On 10/31/14 11:03 AM, Ehsan Akhgari wrote:
On 2014-10-31 12:51 PM, Gregory Szorc wrote:
All problems in computer science can be solved by another level of
indirection. The problem here is that Git users need to push to the
canonical Mercurial repositories (inbound, try, etc). You will be
hearing me say this a lot in the months ahead, but "Autoland changes
everything."

I don't understand how.  Doesn't Autoland still require you to push your
changes somewhere?  If that somewhere is an hg repo we're back to square
one.

The exact end state of Autoland hasn't been implemented yet. But, yes, it likely relies on your pushing somewhere or uploading a bundle to a web service. (The existing approach of attaching state/patches to bugs will not be the final solution.)

With Autoland in place, there is a level of indirection between the user
and landing: a landing queue. In my utopian end state for Autoland, no
user - whether they use Git or even Mercurial - are pushing directly to
the canonical repositories. Only the Autoland agent performs that role.

## Instructions
**A)** How would you put this sentence from the Autoland email into Spanish: "The exact end state of Autoland hasn't been implemented yet."
**B)** Can you carry the Autoland email forward from its last sentence?

## Data extract

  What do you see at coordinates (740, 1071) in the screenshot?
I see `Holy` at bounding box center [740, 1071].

## Solved tasks
**A)** El estado final exacto de Autoland aún no se ha implementado.

**B)**
FWIW I think that's a bit too eutopian.  I have no hopes of eliminating
all of the need for pushing stuff manually.  "Land this thing at some
point in the near future" is a very common use case but it's far from
being the only one.

This end state is necessary to provide higher and more resilient SLAs and backout free repo history. OK, sure, there will always be some direct landings (chemspills come to mind). But for the majority of us, pushing to the final repository will not be part of our workflow. Instead we'll signal intent for something to land and machines will do the heavy lifting for us.

Suddenly the publishing workflow becomes unidirectional and this whole
syncing problem with Hg<->Git SHA-1 maps becomes abstracted away into
the implementation of Autoland. We can stand up Git servers to allow Git
native ingestion, without burdening Git users with the knowledge,
overhead, or cognitive dissonance of Mercurial.

Not sure if I follow.  Are you suggesting that git users push to their
own vanilla git server, and then autoland comes around some time later,
converts that into hg, and tries to transplant the result?  Why is that
better than just having a git server that pushes to an hg server before
accepting a push?  That seems to both address the use case of pushing to
Autoland's hg repo, and also the use cases that do not involve Autoland.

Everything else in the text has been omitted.